* **Work instructions**
Reproduce the entries from the line containing "Go to the Streams page" through the line containing "coord(242,1171)", copying every line between them verbatim and including both end lines.

Data on locating visible targets:
==================================================
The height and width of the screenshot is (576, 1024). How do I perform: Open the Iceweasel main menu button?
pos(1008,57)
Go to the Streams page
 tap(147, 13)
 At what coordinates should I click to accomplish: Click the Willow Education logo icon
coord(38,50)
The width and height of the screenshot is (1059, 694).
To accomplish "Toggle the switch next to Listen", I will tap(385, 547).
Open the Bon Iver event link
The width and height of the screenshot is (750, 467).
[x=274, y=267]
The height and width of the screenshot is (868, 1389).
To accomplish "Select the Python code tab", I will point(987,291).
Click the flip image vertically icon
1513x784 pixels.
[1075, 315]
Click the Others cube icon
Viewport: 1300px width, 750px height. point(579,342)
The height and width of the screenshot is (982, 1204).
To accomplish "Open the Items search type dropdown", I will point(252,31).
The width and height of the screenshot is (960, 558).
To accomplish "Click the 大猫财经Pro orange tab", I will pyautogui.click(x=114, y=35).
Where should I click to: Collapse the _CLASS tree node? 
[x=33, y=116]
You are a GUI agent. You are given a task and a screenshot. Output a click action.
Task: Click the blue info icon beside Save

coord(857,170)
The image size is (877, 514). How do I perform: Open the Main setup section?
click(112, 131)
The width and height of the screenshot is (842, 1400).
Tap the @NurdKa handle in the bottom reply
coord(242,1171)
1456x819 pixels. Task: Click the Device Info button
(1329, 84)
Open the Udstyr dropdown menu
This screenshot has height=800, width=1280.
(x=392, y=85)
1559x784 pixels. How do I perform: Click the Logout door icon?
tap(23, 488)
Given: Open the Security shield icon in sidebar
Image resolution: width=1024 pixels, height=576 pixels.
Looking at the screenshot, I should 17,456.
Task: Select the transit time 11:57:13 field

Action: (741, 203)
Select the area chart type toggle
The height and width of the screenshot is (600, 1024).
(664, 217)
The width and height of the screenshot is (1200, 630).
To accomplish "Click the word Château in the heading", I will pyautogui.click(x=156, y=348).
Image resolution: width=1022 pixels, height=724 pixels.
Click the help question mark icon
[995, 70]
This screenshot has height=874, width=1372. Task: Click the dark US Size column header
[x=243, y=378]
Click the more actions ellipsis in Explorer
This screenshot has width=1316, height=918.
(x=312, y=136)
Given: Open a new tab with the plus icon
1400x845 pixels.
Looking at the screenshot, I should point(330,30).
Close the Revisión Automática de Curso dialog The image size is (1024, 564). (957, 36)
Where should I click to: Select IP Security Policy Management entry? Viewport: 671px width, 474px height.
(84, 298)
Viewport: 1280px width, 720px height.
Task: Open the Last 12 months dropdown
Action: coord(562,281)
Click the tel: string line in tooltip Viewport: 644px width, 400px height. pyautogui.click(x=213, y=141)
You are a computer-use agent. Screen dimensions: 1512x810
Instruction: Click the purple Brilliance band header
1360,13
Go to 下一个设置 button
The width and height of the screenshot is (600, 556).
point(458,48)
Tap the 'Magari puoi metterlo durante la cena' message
==================================================
* **Exercise solution**
Go to the Streams page
 tap(147, 13)
 At what coordinates should I click to accomplish: Click the Willow Education logo icon
coord(38,50)
The width and height of the screenshot is (1059, 694).
To accomplish "Toggle the switch next to Listen", I will tap(385, 547).
Open the Bon Iver event link
The width and height of the screenshot is (750, 467).
[x=274, y=267]
The height and width of the screenshot is (868, 1389).
To accomplish "Select the Python code tab", I will point(987,291).
Click the flip image vertically icon
1513x784 pixels.
[1075, 315]
Click the Others cube icon
Viewport: 1300px width, 750px height. point(579,342)
The height and width of the screenshot is (982, 1204).
To accomplish "Open the Items search type dropdown", I will point(252,31).
The width and height of the screenshot is (960, 558).
To accomplish "Click the 大猫财经Pro orange tab", I will pyautogui.click(x=114, y=35).
Where should I click to: Collapse the _CLASS tree node? 
[x=33, y=116]
You are a GUI agent. You are given a task and a screenshot. Output a click action.
Task: Click the blue info icon beside Save

coord(857,170)
The image size is (877, 514). How do I perform: Open the Main setup section?
click(112, 131)
The width and height of the screenshot is (842, 1400).
Tap the @NurdKa handle in the bottom reply
coord(242,1171)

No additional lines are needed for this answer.